What this task involves. Reproduce every line of the entries below exactly as they appear, leaving out the pictures.

Record extracts.
------------------------------------------------

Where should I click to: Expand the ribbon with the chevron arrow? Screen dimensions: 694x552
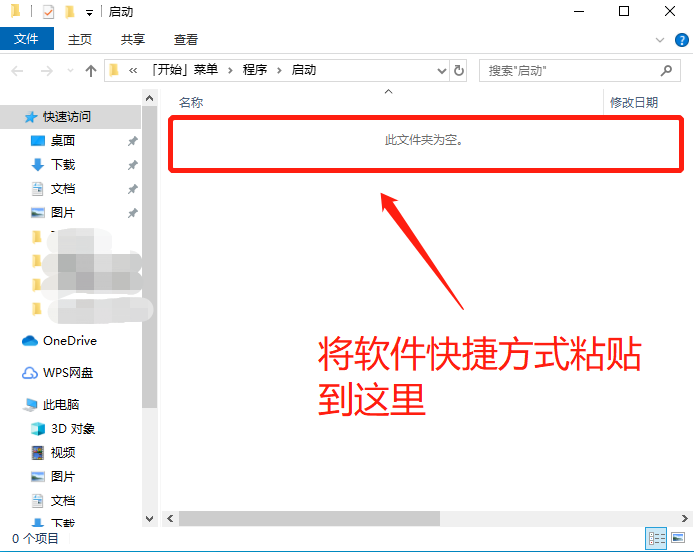(x=660, y=40)
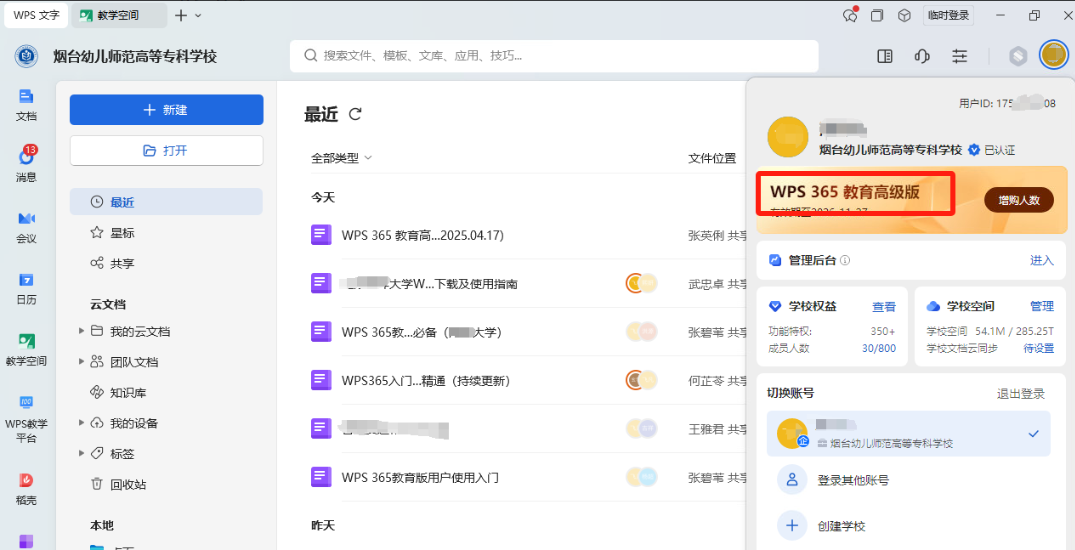This screenshot has height=550, width=1075.
Task: Click the refresh icon beside 最近
Action: (355, 115)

------------------------------------------------

Written reply.
Where should I click to: Expand the ribbon with the chevron arrow? Screen dimensions: 694x552
(x=660, y=40)
This screenshot has height=550, width=1075.
Task: Click the refresh icon beside 最近
Action: (355, 115)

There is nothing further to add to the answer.